Timothy: “You can see the beach from the museum and its garden!” (The pictures were taken in summer.)
Morita-san: “That is Isshiki Beach and it is rather famous. A path right next to the art museum leads down to the ocean. I also highly recommend the view on the Pacific Ocean from the observation deck. If you’re lucky, you can even see Mount Fuji from there.”
Morita-san: “The blue ocean, pine trees, the white beach, Mount Fuji... doesn’t this scenery seem like it has fallen straight out of a Hokusai ukiyo-e print? This right here is the landscape that has been so characteristic for Japan since the Edo period. If you want to take it in some more, I recommend the restaurant right next to the museum called Orange Bleue.”
When we visited the Hayama Modern Art Museum, the exhibition “The Collection of National Museum of Ethnology — Shell Road” was being held (however, it has unfortunately already ended). It is co-sponsored by the National Museum of Ethnology in Osaka and its many fascinating exhibits offer an in-depth perspective on the art and beauty hidden in shells and shellfish.

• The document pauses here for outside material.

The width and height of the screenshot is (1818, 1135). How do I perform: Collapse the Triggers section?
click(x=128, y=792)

Morita-san: “I find it this collaboration with the National Museum of Ethnology really interesting, seeing how various ethnicities independently created art, accessories, tools, and so on from shells and shellfish. It’s an artistic challenge, isn’t it, and Hayama itself is quite familiar with that as well. Having taken in European culture so early in history, a challenge of coexisting and developing something unique.”
Hayama Modern Art Museum
2208-1 Isshiki, Hayama-machi, Miura-gun, Kanagawa-ken 240-0111
Access: Shin-Zushi Station (Keikyu), then Keihin Kyuko Bus to Sangaoka: Kanagawa Kenritsu Bijutsukan Mae Bus Stop, 1 minute on foot
Hours: 9:30 a.m. – 5:00 p.m. (last admission at 4:30 p.m.)
Closed: Mondays (open on national holidays), between exhibitions
The city of Hayama has distinct traces of Europe and our two culture walkers had an amazing time savoring delicious food while enjoying the sea with all five senses, discovering a beautiful atelier of a painter who himself made the transition from European to Japanese art, and enjoying a museum in a stunningly scenic location.

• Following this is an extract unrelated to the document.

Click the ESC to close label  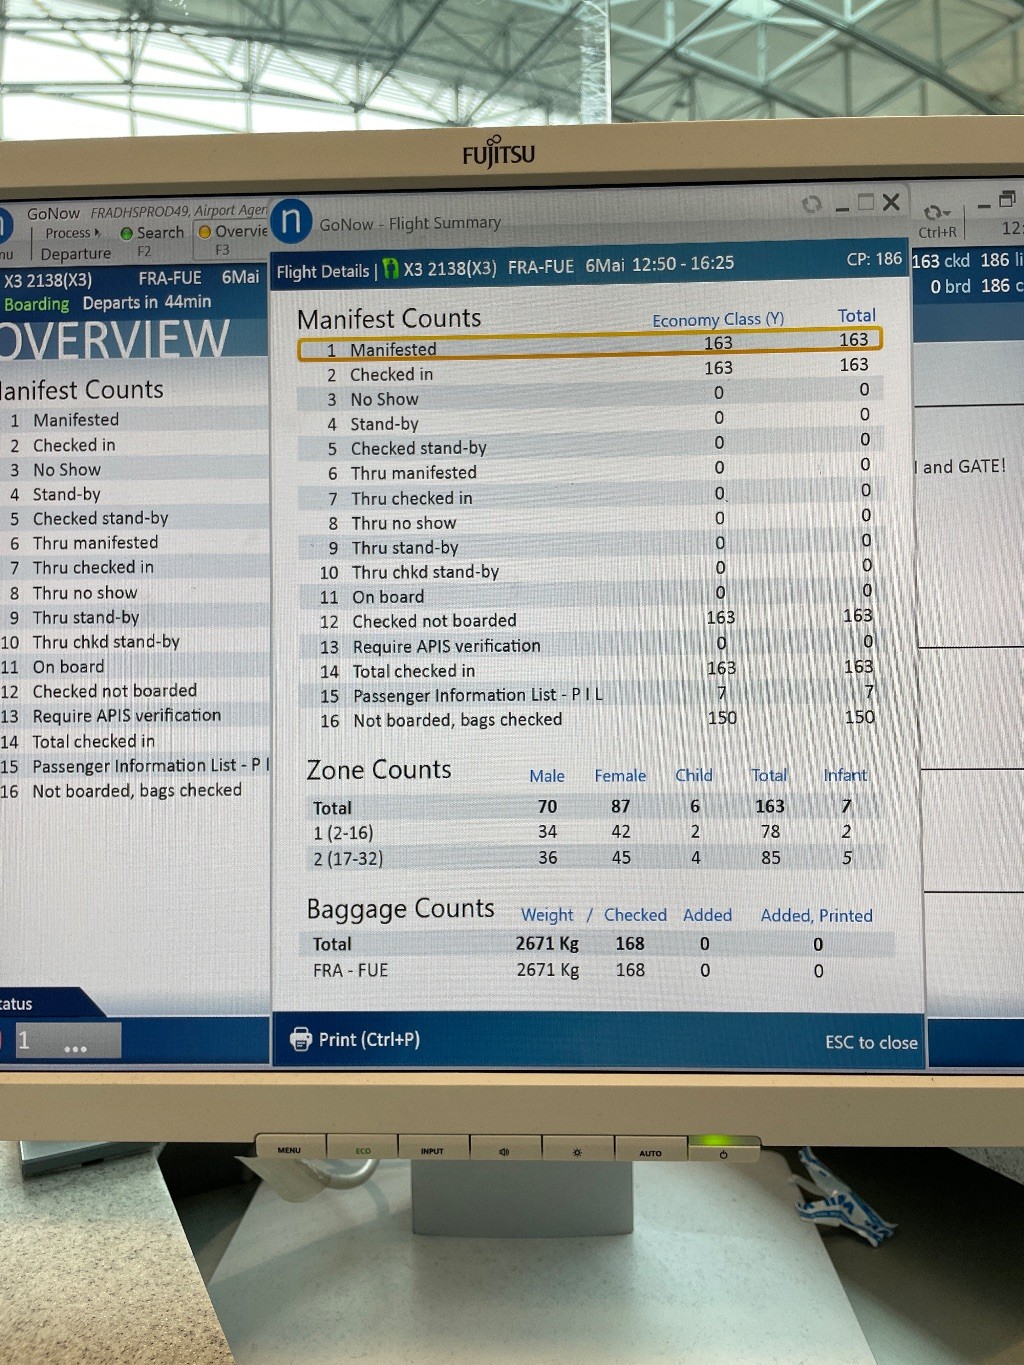click(870, 1042)
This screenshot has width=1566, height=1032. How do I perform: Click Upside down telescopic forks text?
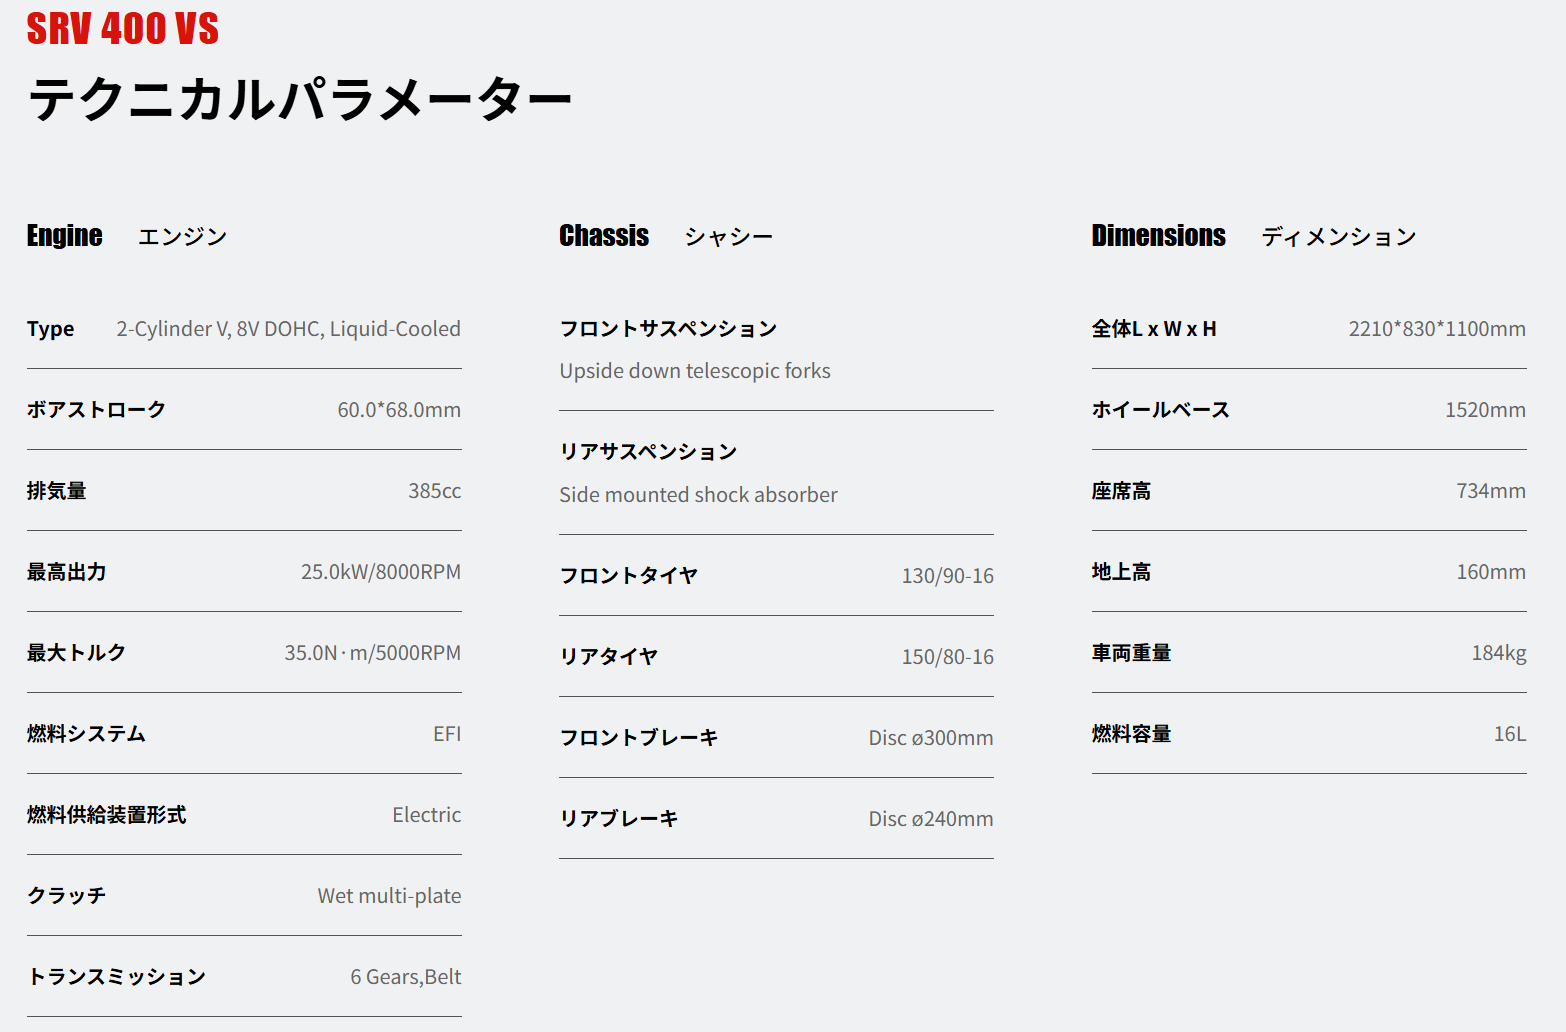(x=695, y=371)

Hayama City has managed to develop its own fascinating culture by welcoming European culture and skillfully blending it with the Japanese way of life. This has developed into today’s fascinating atmosphere, formed by being open to new ideas and influences while turning them into something truly unique. While often overlooked, as with many destinations of our culture walks, Hayama City is sure to leave an impression and make for a wonderful memory.
*Prices and options mentioned are subject to change.
*Unless stated otherwise, all prices include tax.